いっぽう、ピンホールカメラははっきり記憶に残っています。といっても、本当のカメラではなくて、家の雨戸の穴を通して、外の景色がいくつも(雨戸が穴だらけだったんですね・笑)、幻のように摺りガラスに投影されている光景ですが、私はそれこそまだ低学年でしたが、本当に幻惑されました。(そこから光学の理に思いを馳せたら素晴らしいのですが、残念ながら、それほど才のある少年ではありませんでした。
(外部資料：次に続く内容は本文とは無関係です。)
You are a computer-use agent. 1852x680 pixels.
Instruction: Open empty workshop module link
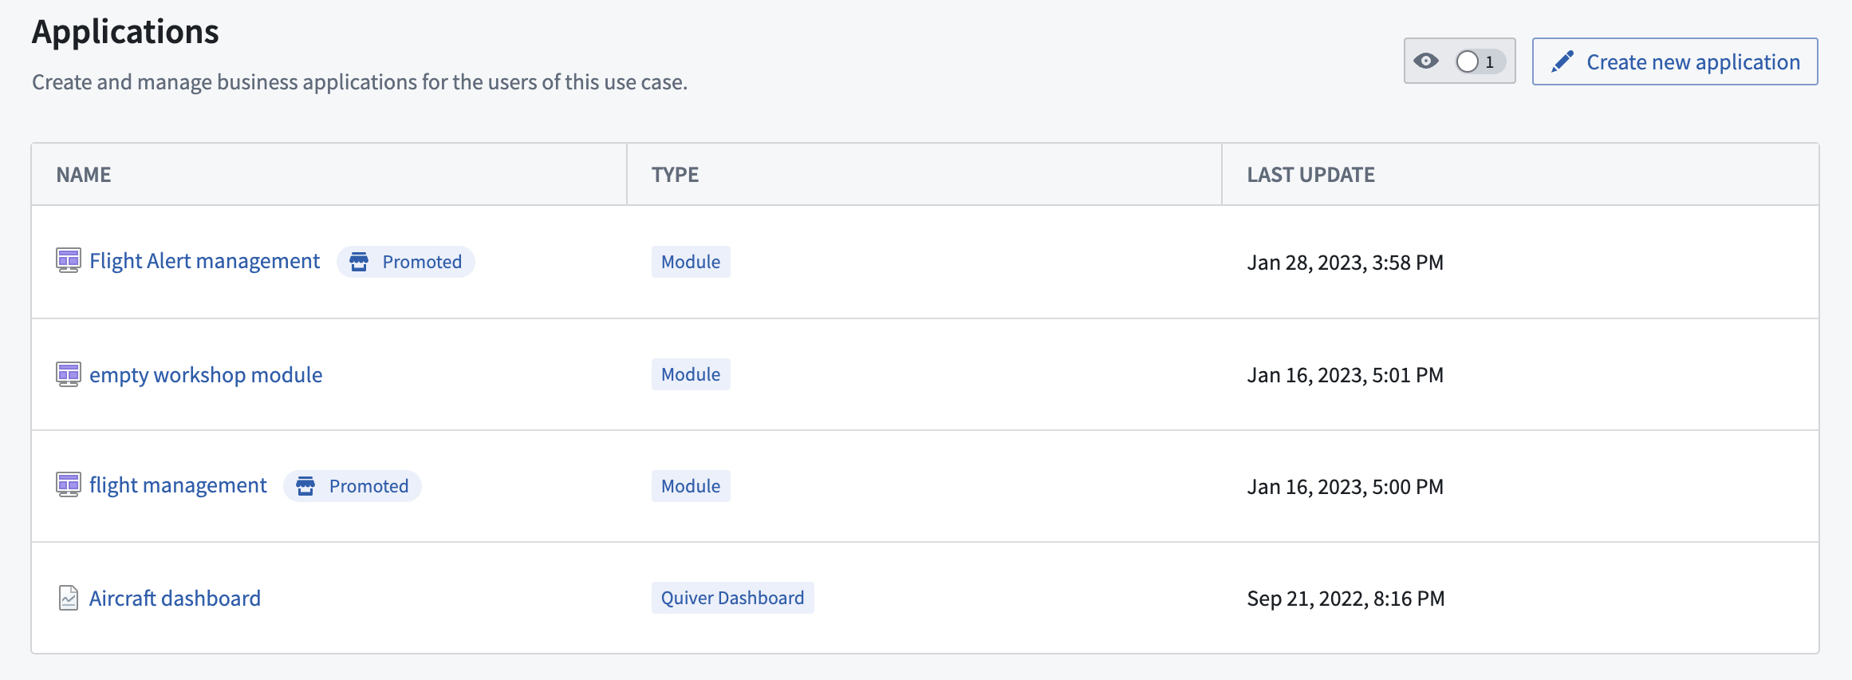point(206,374)
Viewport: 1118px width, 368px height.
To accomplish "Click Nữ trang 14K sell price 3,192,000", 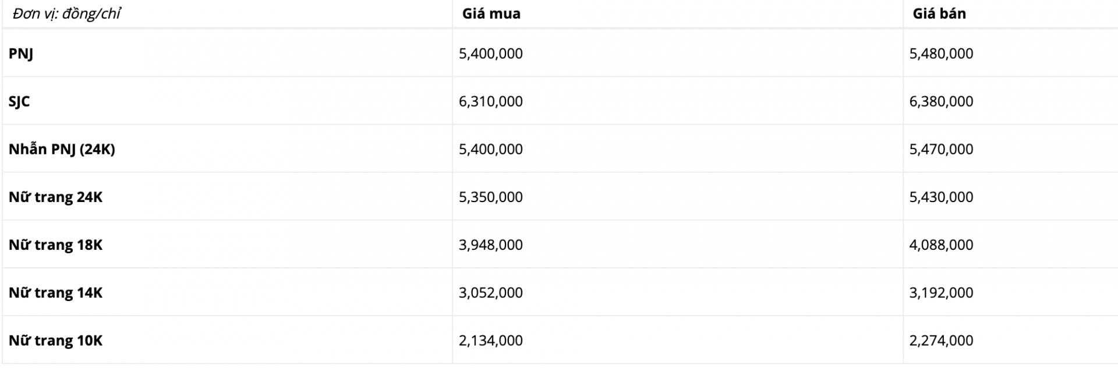I will (941, 292).
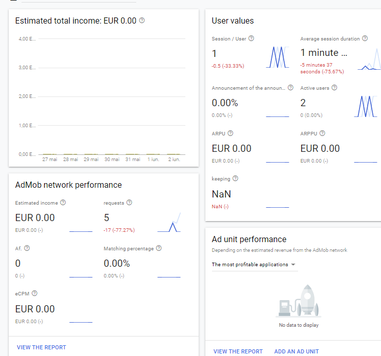Screen dimensions: 381x356
Task: Click help icon beside Estimated total income
Action: (142, 21)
)

_ S.U ― 2011年08月02日 07時34分54秒

雨戸のピンホールは実は光学の普及に相当の貢献をしているかもしれませんね。
 いっぽうの「乱反射」ですが、最初に小学校で習った時(鏡の反射と同じ時で教科書にもあったと思います)と、普遍的な視覚との関係を初めて聞いた時(たぶん中学校)との間には何年かの間隔があいていたように思います。こちらの普遍的な効果についてはほとんど語られないので、なにかインパクトのある教え方やデモを考案すべきかもしれません。webを見てもすぐには見つからないので、また考えてみます。
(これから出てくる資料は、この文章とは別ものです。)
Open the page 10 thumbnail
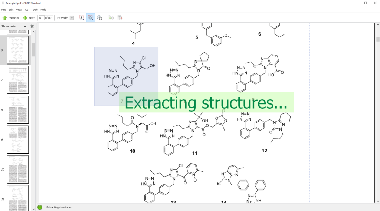This screenshot has width=380, height=211. tap(17, 169)
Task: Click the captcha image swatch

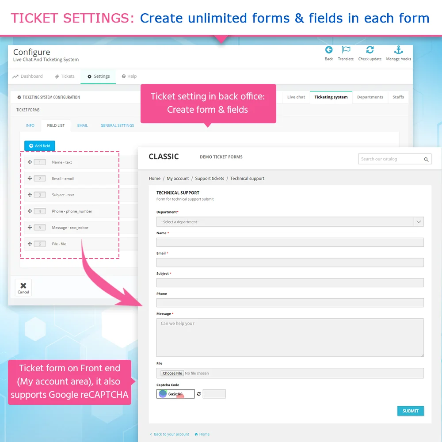Action: click(x=163, y=394)
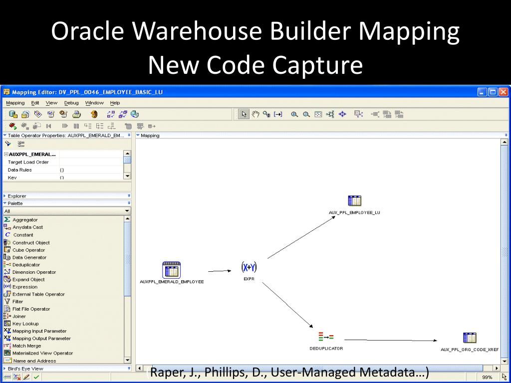Click the Zoom Out magnifier icon
The width and height of the screenshot is (511, 383).
tap(306, 114)
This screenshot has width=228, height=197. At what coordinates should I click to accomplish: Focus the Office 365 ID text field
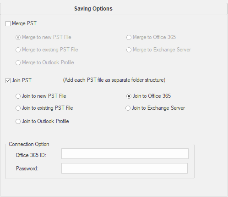tap(125, 153)
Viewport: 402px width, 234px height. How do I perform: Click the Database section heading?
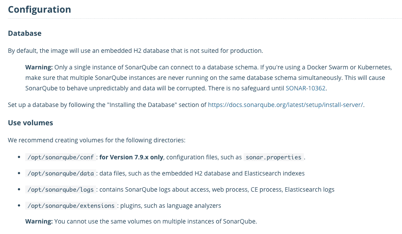[25, 33]
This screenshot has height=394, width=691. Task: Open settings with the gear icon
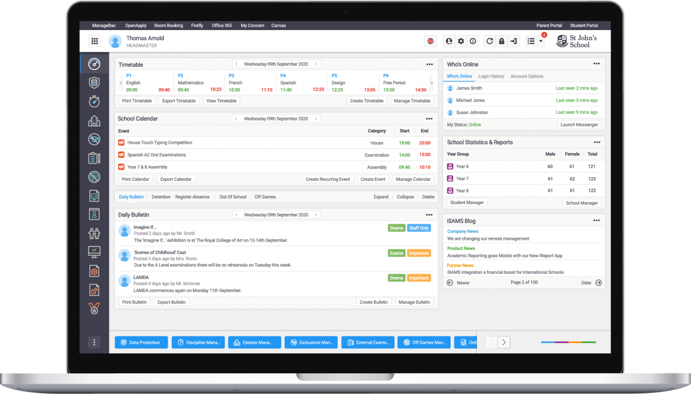[x=461, y=41]
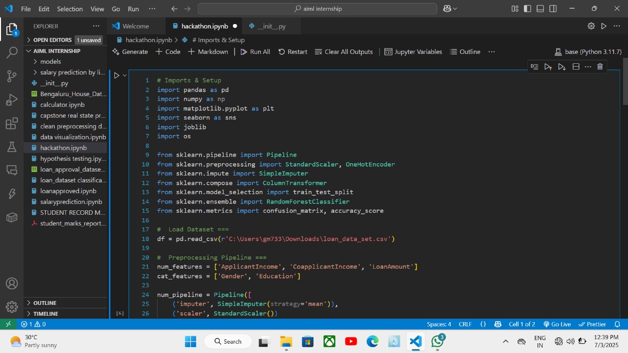Open the Testing flask icon view

pos(12,147)
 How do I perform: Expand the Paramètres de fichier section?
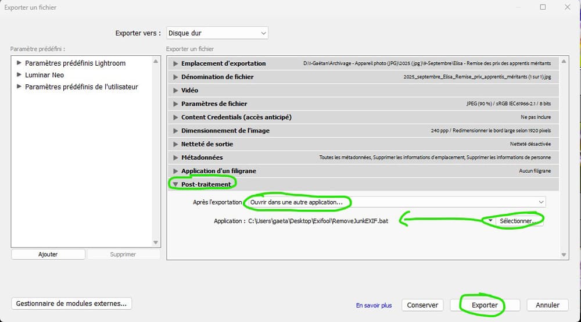click(x=175, y=103)
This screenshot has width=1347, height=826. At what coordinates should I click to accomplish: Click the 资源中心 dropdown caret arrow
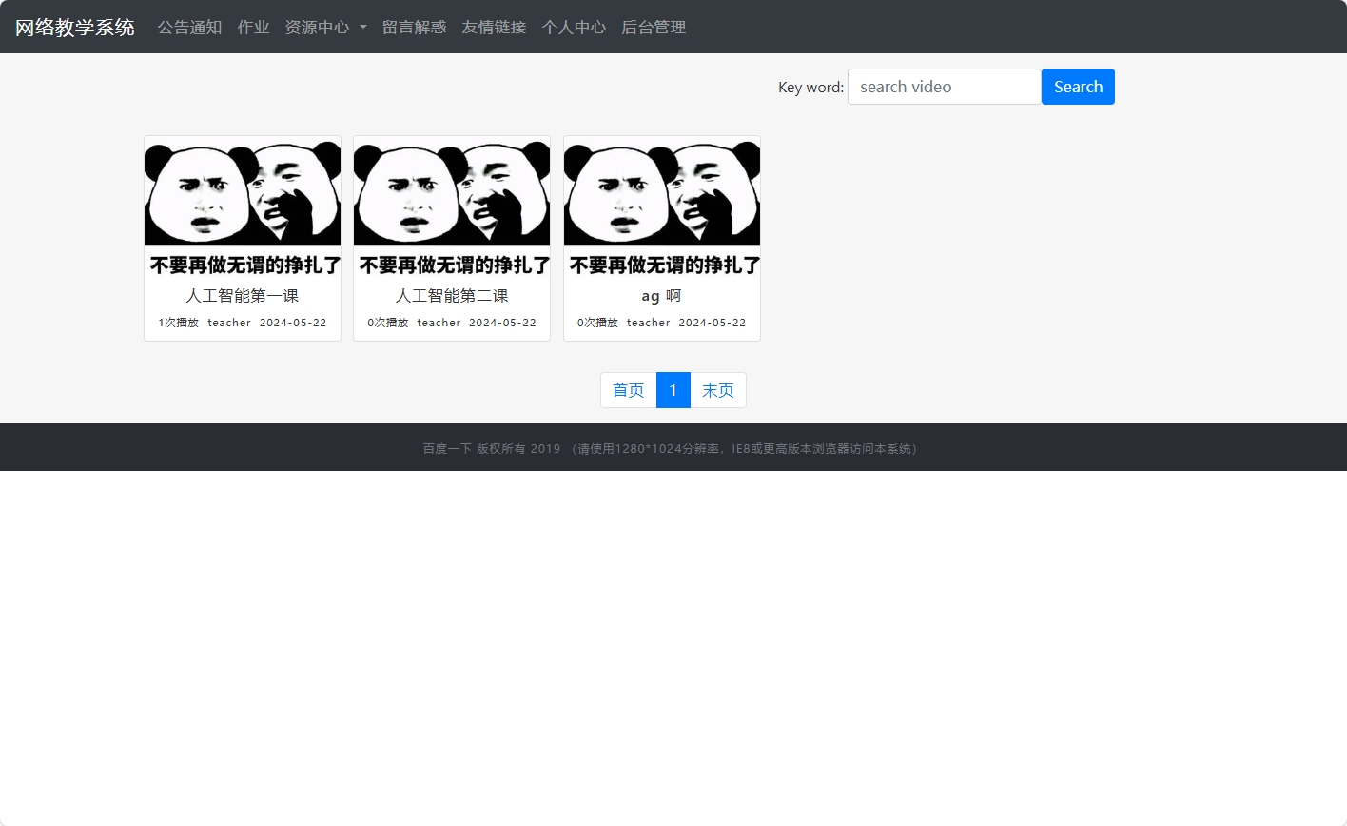pos(361,28)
_ 玉青 ― 2011年08月02日 21時20分47秒

最近の雨戸はなかなか穴が開きませんからねえ…
その辺が理科衰退の遠因でしょうか。(笑)

_ S.U ― 2011年08月03日 06時48分54秒

このために人工的に穴を開けた雨戸の特許は出ているようですが、

http://www.patentjp.com/10/N/N101236/DA10002.html

商品は確認できません。理科衰退を食い止めるため、科学博物館などのロビーの壁面に採用することを推奨します。

_ 玉青 ― 2011年08月04日 06時56分32秒

あっははははは。
「ピンホール雨戸」!
S.Uさん、よく見つけましたねえ。
節穴がもたらす「情緒と美」から出発しているところが、実に素敵な発明です。